I can believe that filtering @ 808nm after exiting the Nd:YvO4, and thence again at 1064 nm after exiting the KTP would work, but then you need two narrow-band IR filters to accomplish the same thing as a single broad-band filter would at the output of the MCA...that could hardly be very efficient from a cost standpoint at the least. But before I bark too far up this tree I guess I should listen up for more details!

Cheers,
Lew Fong


----------



## SenKat (Mar 11, 2007)

NICE ! I meant the output end of the KTP (the backside as I called it) not the front, where it is bathed in 808nm !! sorry for the confusion ! 





Lew Fong said:


> Hi Senkat,
> 
> Uh....I'm confused. If the filter is on the _back_ side of the KTP, would that not prevent the freq-doubler from working correctly? The filter would have to be transparent at 1064 nm, wouldn't it? Otherwise, how would the pump energy reach the KTP? I thought that the IR filter would be, must be, on the output side of the MCA? What do you mean by the "back" side?
> 
> ...


----------



## pseudonomen137 (Mar 11, 2007)

Yeah, my 50mW also had some sort of IR filter at a 45 degree angle in the beam, deflecting towards something I'm guessing is a photodiode? I didn't really take in depth measurements to see how well it was filtered before destroying it, but it definitely wasn't anywhere near unfiltered.


----------



## Lew Fong (Mar 12, 2007)

Hey Folks,

OK....so let me be sure I understand: The IR filter you have seen on the NW lasers is mounted on the output end of the crystal assembly, and is sandwiched betweeen the KTP and the collimating lens? What color is it? How thick? Thank You, Senkat!

Hi Pseudonomen,

That angled glass is a beam-splitter...designed to send just a small portion of the total output energy to a photo-diode. This sample is used as negative-feedback for the current servo circuit.

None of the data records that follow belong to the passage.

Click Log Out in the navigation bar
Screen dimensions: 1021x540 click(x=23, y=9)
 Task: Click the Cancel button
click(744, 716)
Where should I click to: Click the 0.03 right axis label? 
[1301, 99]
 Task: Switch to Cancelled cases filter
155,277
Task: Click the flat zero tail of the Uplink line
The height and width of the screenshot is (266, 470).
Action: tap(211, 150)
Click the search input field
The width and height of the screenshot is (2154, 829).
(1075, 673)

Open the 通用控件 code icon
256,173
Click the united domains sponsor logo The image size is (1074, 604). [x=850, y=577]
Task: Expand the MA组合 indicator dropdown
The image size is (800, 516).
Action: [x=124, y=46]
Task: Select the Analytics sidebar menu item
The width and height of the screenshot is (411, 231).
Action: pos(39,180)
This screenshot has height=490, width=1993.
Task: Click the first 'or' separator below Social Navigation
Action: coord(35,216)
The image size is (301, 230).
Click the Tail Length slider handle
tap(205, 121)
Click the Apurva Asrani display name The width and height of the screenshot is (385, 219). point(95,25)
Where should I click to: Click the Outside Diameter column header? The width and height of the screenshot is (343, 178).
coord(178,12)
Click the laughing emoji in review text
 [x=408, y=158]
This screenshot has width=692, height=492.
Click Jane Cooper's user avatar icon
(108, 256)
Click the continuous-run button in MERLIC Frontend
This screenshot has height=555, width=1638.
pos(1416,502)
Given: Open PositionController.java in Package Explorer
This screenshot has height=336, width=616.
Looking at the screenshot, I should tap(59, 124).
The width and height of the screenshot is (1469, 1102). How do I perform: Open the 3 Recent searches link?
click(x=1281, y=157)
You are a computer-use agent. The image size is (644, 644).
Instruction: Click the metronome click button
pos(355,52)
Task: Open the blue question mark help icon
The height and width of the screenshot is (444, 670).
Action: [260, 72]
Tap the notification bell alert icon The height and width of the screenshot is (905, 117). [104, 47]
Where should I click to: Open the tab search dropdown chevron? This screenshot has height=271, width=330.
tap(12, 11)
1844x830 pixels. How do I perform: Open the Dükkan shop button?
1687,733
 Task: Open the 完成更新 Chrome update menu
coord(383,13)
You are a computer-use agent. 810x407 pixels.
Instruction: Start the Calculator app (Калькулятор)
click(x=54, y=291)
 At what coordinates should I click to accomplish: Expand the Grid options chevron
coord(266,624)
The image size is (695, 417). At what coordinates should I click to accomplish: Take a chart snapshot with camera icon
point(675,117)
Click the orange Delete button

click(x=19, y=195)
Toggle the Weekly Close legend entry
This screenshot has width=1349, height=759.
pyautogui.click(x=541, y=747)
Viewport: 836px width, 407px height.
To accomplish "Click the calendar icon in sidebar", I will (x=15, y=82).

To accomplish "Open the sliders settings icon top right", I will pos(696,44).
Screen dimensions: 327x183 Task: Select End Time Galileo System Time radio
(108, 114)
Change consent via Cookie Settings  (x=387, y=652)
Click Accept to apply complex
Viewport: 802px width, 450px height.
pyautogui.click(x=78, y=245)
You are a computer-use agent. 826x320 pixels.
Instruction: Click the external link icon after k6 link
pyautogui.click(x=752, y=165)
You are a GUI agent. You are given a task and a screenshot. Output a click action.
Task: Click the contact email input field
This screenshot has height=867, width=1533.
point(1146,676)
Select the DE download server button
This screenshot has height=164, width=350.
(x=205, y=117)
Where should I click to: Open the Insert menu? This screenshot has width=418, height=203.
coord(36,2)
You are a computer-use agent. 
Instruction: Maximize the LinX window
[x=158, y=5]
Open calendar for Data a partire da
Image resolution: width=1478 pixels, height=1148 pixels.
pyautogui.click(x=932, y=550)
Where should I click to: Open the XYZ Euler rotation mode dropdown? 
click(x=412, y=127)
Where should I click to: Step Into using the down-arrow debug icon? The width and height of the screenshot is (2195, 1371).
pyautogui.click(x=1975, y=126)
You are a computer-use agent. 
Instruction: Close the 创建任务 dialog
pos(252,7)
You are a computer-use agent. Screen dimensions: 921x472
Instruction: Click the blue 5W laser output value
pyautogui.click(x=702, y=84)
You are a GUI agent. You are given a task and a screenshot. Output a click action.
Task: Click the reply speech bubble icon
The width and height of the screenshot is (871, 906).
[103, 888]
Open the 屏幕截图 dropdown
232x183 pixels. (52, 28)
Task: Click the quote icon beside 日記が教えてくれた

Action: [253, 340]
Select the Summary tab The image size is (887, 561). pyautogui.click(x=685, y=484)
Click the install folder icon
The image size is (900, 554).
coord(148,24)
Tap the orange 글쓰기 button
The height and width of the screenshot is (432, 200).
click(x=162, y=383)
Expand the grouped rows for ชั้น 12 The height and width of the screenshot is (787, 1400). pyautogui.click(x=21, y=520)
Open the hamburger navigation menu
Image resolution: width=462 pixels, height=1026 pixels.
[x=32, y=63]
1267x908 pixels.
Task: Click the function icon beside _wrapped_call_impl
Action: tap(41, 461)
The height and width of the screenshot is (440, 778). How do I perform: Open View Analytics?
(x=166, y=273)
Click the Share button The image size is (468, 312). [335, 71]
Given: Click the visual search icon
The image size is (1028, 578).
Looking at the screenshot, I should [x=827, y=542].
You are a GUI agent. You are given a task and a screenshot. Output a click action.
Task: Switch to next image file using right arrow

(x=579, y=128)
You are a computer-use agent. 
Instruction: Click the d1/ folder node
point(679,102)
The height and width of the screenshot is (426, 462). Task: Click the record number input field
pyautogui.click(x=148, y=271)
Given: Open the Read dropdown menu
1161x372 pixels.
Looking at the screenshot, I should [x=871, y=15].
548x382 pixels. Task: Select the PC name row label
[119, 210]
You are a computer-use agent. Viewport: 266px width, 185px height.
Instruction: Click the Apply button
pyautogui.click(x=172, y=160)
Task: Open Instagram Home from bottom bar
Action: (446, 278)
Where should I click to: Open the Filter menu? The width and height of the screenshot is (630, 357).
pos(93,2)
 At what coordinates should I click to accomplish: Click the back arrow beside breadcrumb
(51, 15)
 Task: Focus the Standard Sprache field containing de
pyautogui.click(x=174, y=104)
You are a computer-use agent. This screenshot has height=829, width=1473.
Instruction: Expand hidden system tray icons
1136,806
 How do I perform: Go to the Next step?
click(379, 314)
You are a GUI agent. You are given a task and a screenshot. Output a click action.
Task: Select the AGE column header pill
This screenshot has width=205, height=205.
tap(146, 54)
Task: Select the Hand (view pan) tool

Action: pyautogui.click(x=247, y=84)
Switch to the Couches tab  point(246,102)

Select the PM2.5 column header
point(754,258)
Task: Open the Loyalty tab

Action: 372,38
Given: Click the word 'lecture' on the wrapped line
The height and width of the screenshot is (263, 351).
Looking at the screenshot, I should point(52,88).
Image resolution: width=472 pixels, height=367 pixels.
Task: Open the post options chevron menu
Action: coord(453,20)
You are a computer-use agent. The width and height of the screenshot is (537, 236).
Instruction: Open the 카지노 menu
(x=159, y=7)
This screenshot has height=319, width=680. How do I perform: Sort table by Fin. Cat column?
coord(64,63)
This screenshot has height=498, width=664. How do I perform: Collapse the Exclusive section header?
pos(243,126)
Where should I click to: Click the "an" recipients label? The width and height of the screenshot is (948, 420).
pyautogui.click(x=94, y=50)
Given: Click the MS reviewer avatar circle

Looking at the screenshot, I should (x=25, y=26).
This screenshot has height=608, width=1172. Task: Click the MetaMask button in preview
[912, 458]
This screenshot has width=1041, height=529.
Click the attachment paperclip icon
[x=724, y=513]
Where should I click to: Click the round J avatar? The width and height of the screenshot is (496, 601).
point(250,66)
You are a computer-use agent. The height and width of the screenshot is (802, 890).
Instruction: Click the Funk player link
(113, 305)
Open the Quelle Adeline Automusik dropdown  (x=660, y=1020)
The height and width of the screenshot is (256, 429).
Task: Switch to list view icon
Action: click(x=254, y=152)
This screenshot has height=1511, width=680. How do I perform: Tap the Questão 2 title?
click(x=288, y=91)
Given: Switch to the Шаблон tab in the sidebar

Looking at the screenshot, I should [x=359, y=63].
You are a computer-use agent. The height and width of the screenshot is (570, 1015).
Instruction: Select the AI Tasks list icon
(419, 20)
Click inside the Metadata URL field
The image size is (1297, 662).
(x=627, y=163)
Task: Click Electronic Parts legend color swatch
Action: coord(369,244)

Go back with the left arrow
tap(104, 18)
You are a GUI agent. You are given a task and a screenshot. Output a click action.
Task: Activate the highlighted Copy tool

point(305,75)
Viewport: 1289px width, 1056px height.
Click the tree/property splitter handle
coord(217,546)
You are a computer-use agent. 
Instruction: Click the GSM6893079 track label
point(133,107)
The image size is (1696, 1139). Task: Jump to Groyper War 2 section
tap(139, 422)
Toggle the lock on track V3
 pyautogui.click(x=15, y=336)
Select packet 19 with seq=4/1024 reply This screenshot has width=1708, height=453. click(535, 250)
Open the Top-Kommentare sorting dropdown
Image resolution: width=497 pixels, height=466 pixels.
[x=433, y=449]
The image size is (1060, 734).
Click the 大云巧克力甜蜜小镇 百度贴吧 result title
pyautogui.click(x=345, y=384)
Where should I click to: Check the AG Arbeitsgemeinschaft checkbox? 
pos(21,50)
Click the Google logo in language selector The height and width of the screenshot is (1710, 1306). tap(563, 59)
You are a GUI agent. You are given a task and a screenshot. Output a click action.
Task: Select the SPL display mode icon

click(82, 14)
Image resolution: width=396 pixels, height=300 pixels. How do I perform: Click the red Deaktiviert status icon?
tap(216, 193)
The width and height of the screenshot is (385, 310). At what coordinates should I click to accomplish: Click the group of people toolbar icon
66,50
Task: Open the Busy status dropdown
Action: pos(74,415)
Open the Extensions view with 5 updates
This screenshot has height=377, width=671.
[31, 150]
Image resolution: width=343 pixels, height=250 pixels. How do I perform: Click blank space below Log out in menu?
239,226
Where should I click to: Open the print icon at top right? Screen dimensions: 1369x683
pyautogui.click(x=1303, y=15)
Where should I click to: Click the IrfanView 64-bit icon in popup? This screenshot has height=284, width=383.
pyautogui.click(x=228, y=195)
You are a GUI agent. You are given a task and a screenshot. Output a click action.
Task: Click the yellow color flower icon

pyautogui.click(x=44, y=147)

It should be a _very_ thin piece of glass with reflective coefficient no higher than necessary to make the servo operate. Since almost all the energy incident is transmitted, there is no thermal consideration to speak of and the glass can be very thin. The beam-splitter would have little if any IR filtering properties.

The IR filter, on the other hand, would need to be a more substantial piece of glass since it works by absorption and therefore is expected to dissipate a great deal of heat. It should be aqua-blue in color.

Cheers Fellows,

Lew Fong


----------



## Hemlock Mike (Mar 12, 2007)

I'm beginning to believe that Newwish like Leadlight is being cloned in various stages of quality. I have what looks like a newish which I have "modded" to 10 mW. My meters show 0.50 mW of IR output -- Some filters may be better than others. 

When the good Dr_Lava meters arrive -- We will all know the truth - A Big Amen  

Mike


----------



## Lew Fong (Mar 12, 2007)

Hi Mike,

Pleasure to meet you, OM!

I am starting to wonder if you are correct about my NW's being clones of some sort....they have a distinctive case design which is my entire basis for their identification. I wish now ( this is a new wish) that I had recorded the identifying nomenclature scribed upon the optics barrel(s), but I did not. I must say that, considering how well built they appear to be ( despite no IR filter) that it is a good job of cloning if true. Nevertheless, clone or not, my original intention here was to warn others about these eBaysers. Perhaps the real question is whether or not these Ebay LP's are actually New Wish designs at all! It would be wrong to condemn the company if their designs are being copied in a less-than-faithful fashion. Perhaps the best warning would be just to carefully inspect any eBay LP that looks like a New Wish?

Cheers and Best Regards,
Lew Fong


----------